■ Problem ■
With the pictures removed, reproduce exactly the lines from the one that contains "You are a GUI" through the last line of the entries below.
*** Opening Data for processing ***
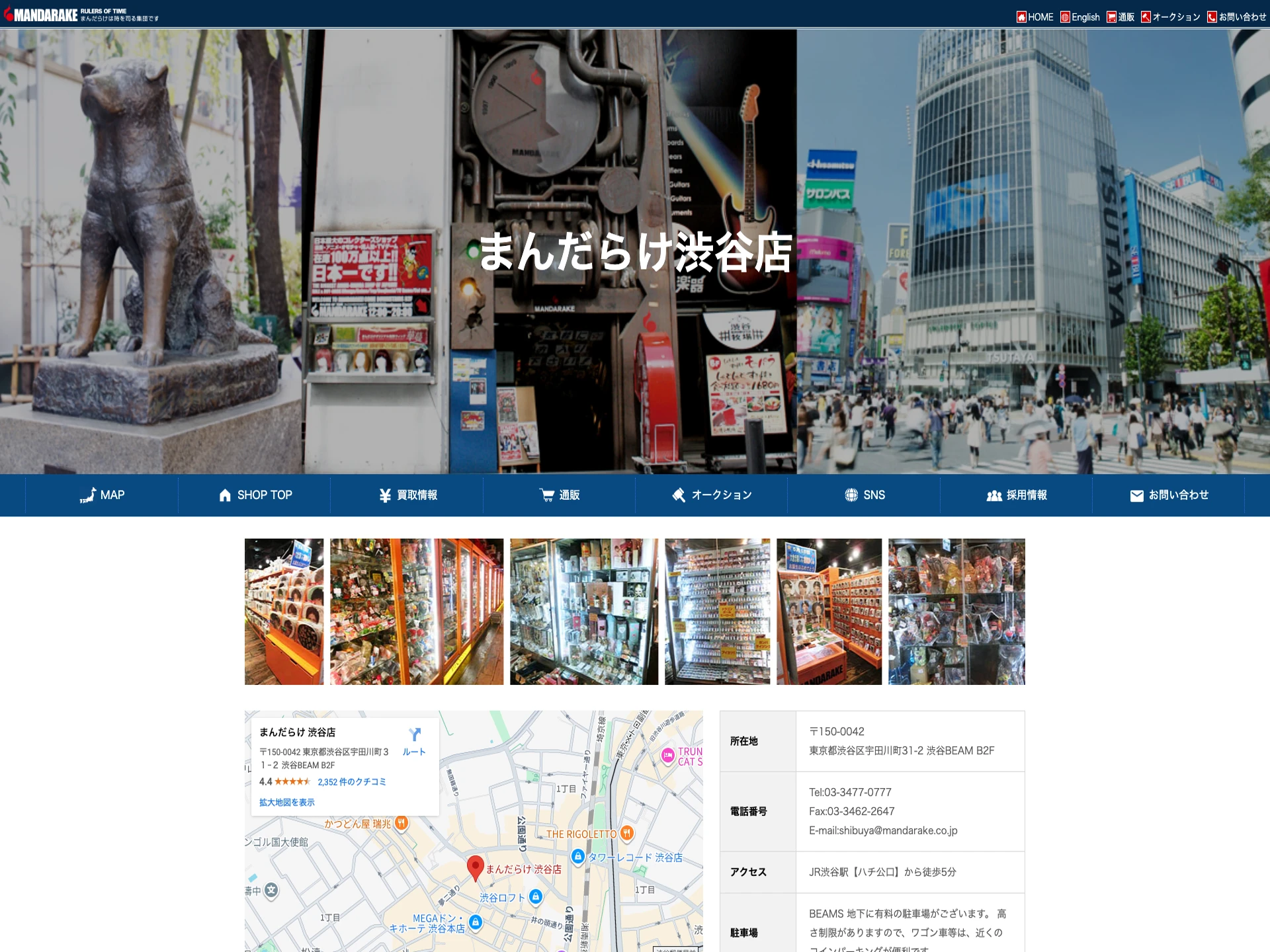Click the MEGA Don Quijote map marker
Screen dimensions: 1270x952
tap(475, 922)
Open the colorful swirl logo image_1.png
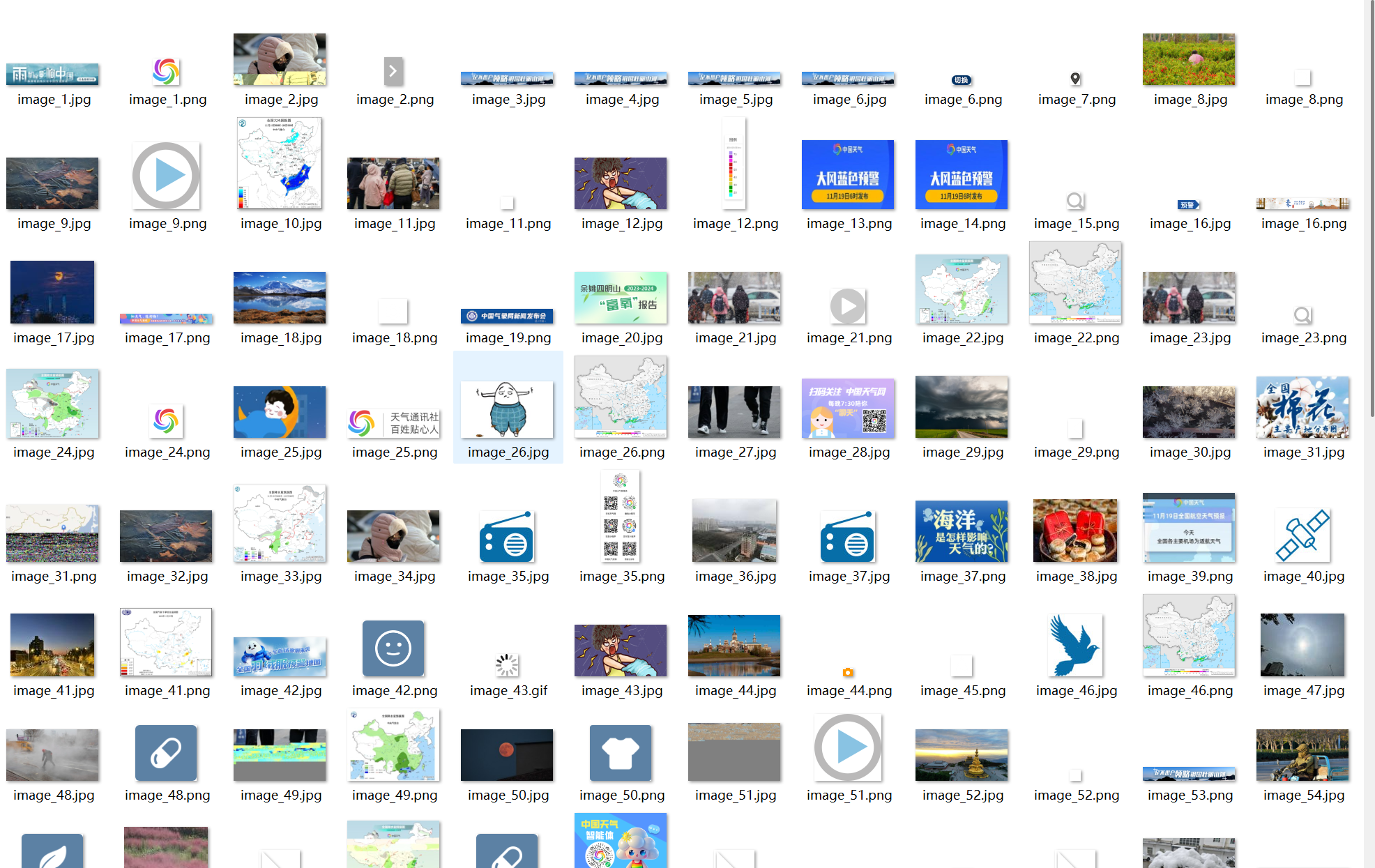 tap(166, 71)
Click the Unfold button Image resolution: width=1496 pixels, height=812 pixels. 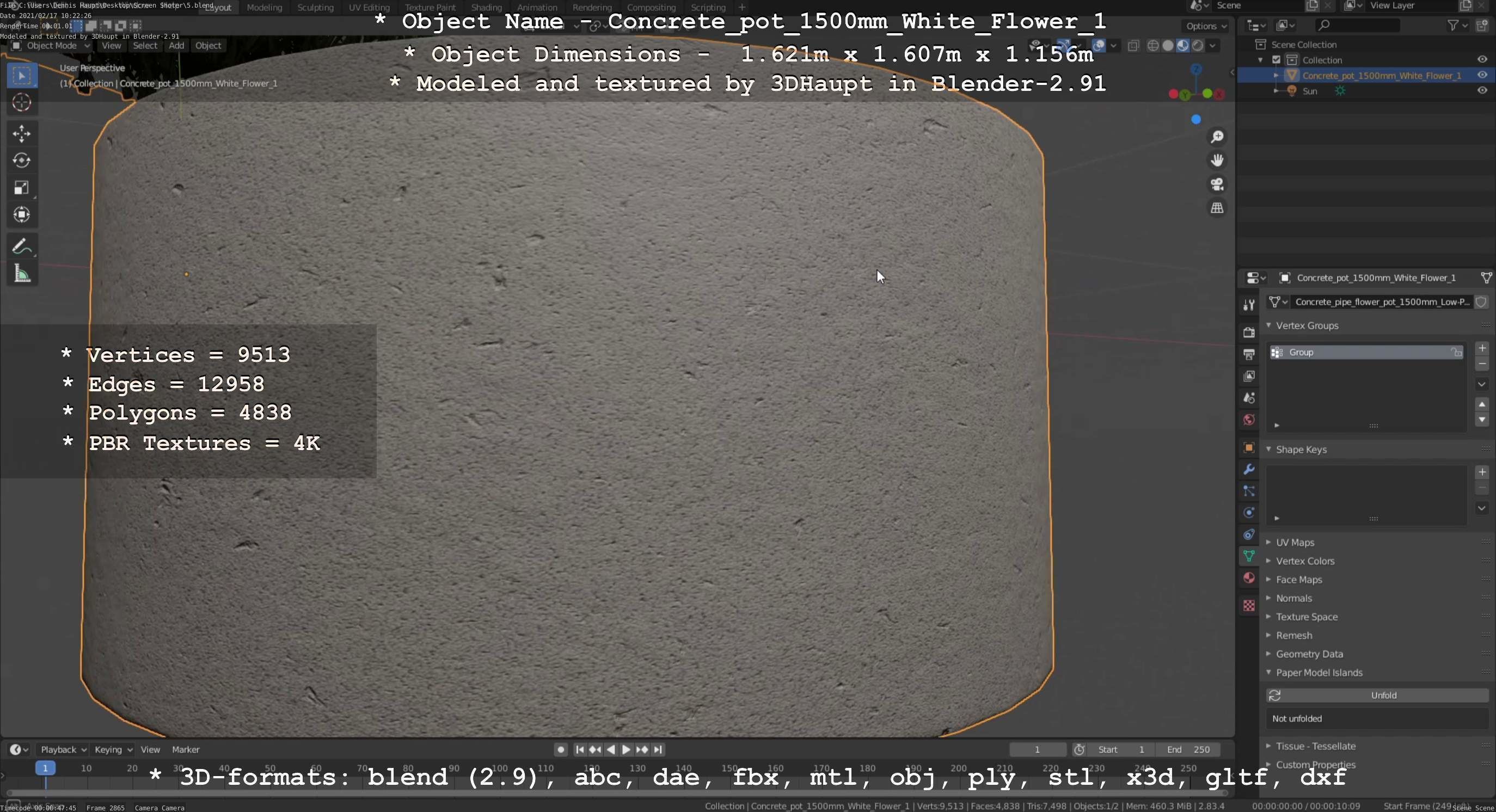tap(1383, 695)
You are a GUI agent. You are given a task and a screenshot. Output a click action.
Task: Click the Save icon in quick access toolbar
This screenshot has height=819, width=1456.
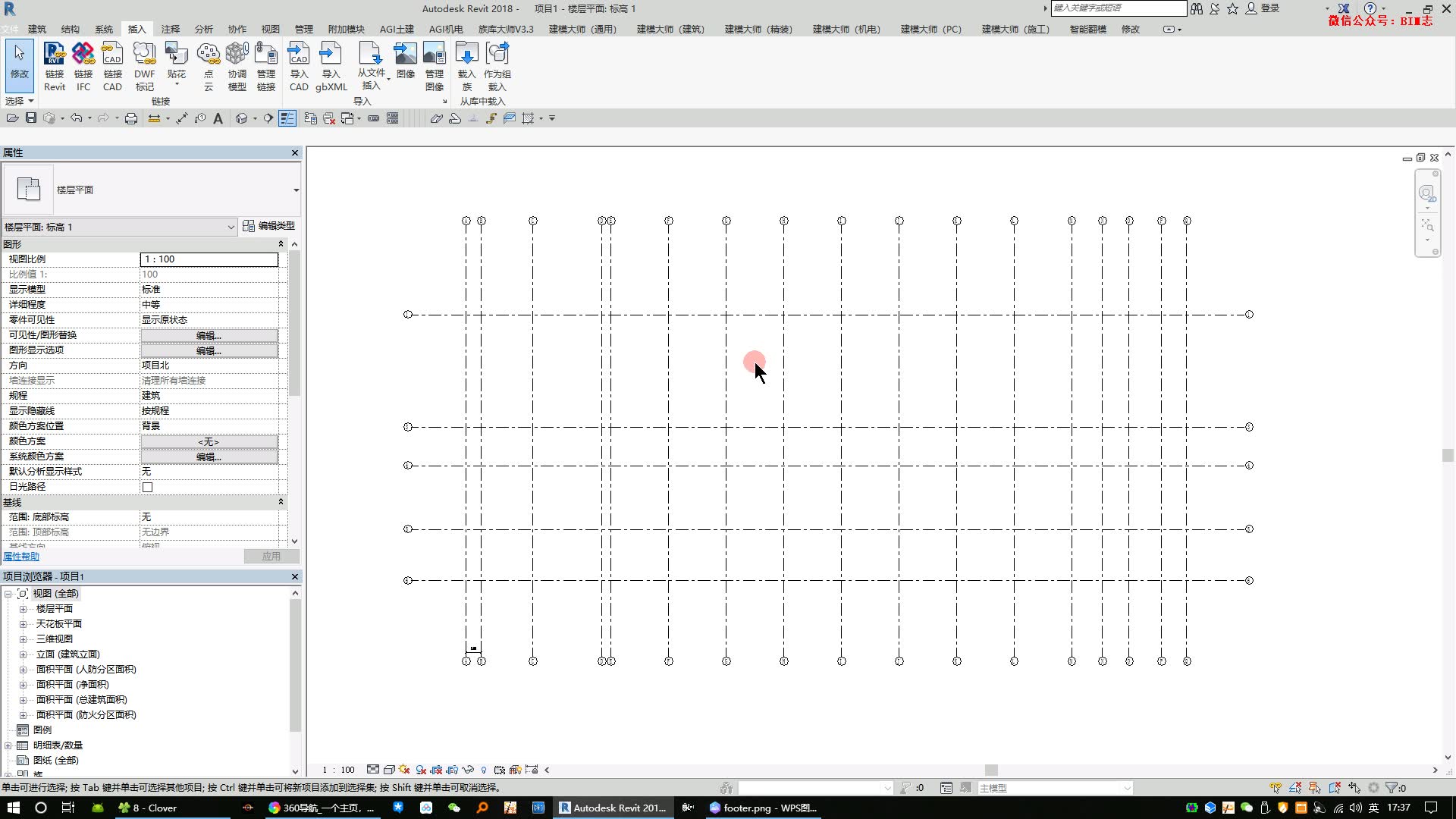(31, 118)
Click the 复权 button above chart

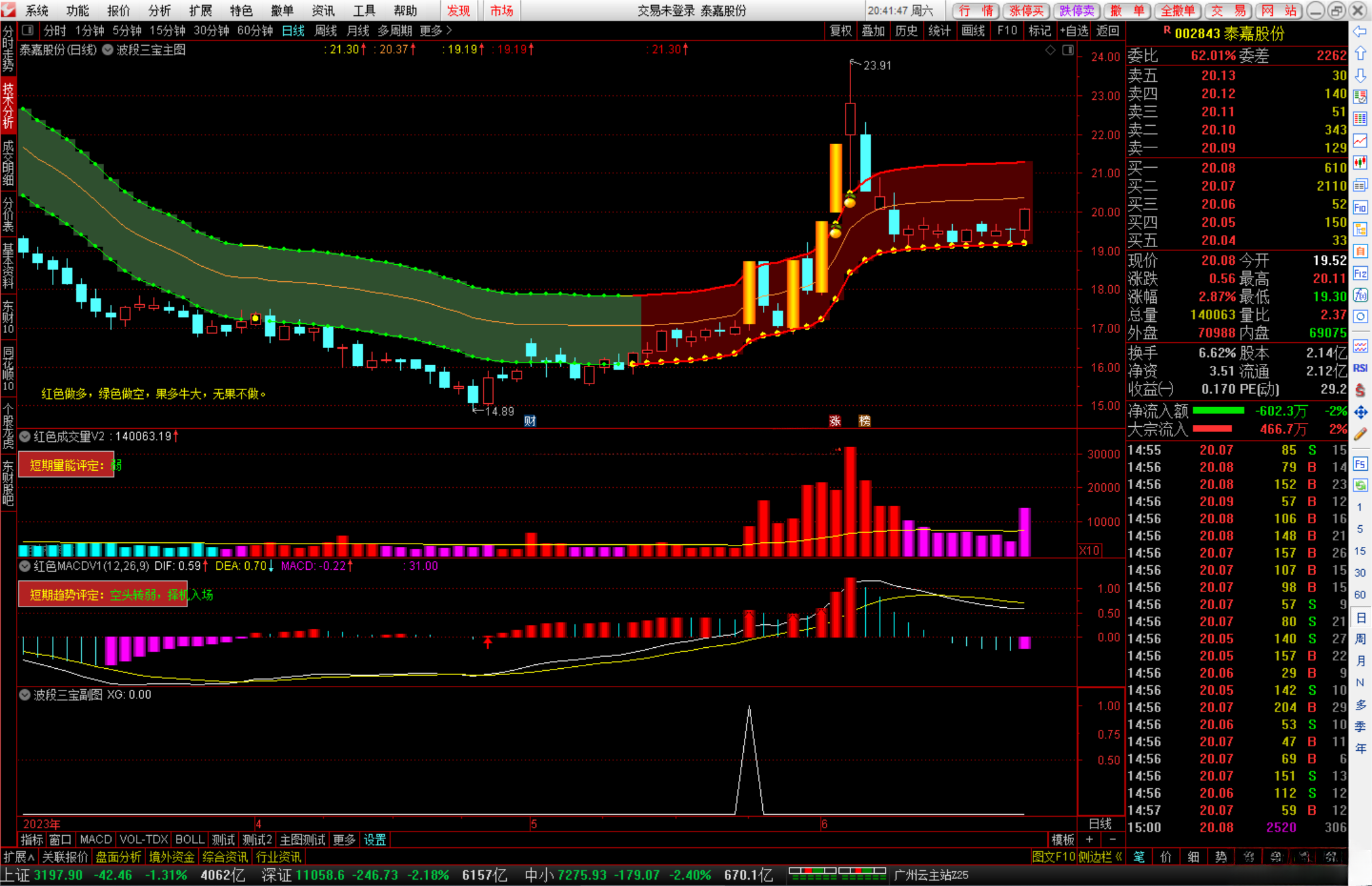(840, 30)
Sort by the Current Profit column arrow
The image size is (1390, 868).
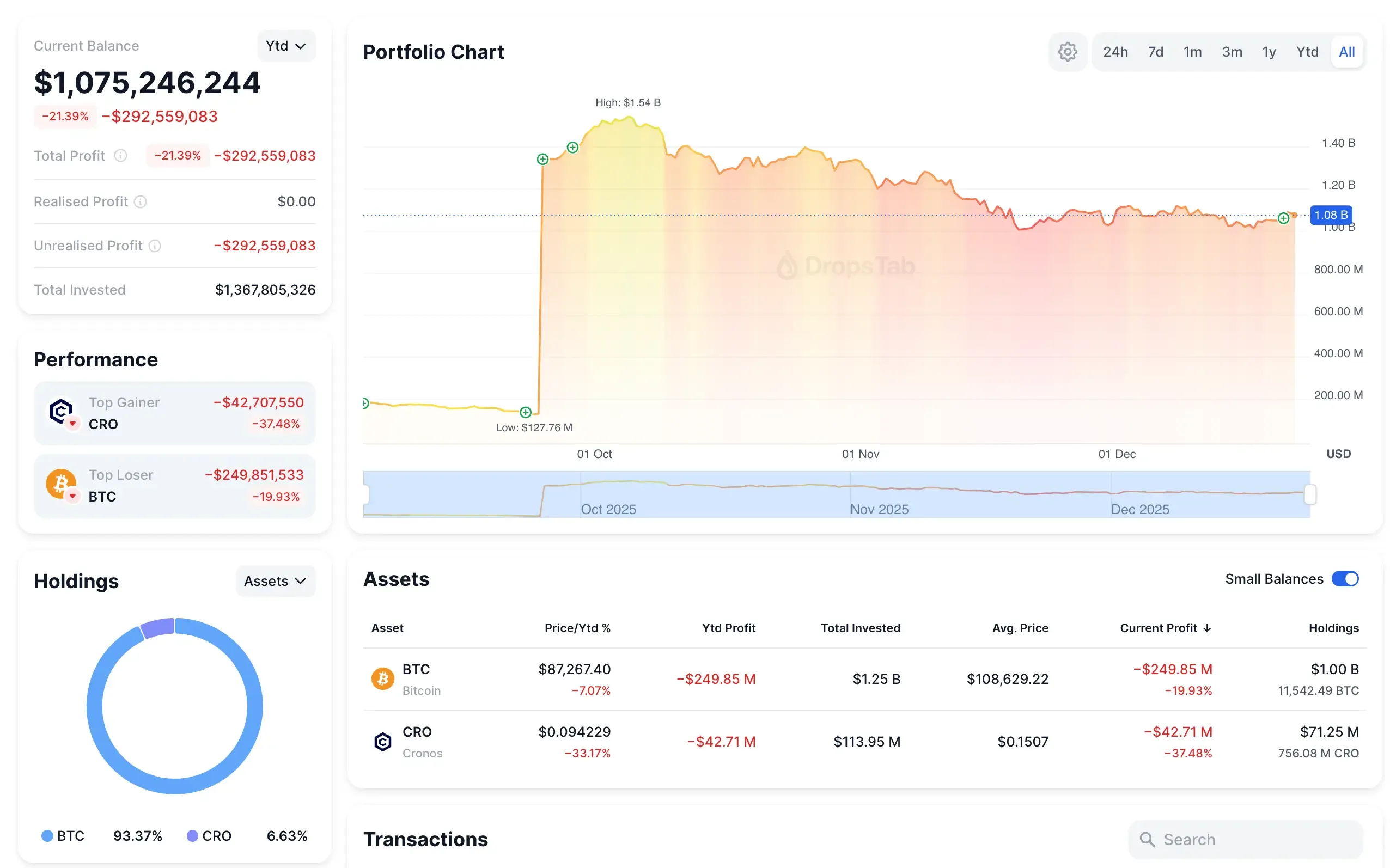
*** Closing Data for processing ***
■ Output for this exercise ■
You are a GUI agent. You are given a task and a screenshot. Output a click action.
Task: Click the Save icon in quick access toolbar
This screenshot has height=819, width=1456.
(31, 118)
Click the 复权 button above chart

(840, 30)
Sort by the Current Profit column arrow
The image size is (1390, 868).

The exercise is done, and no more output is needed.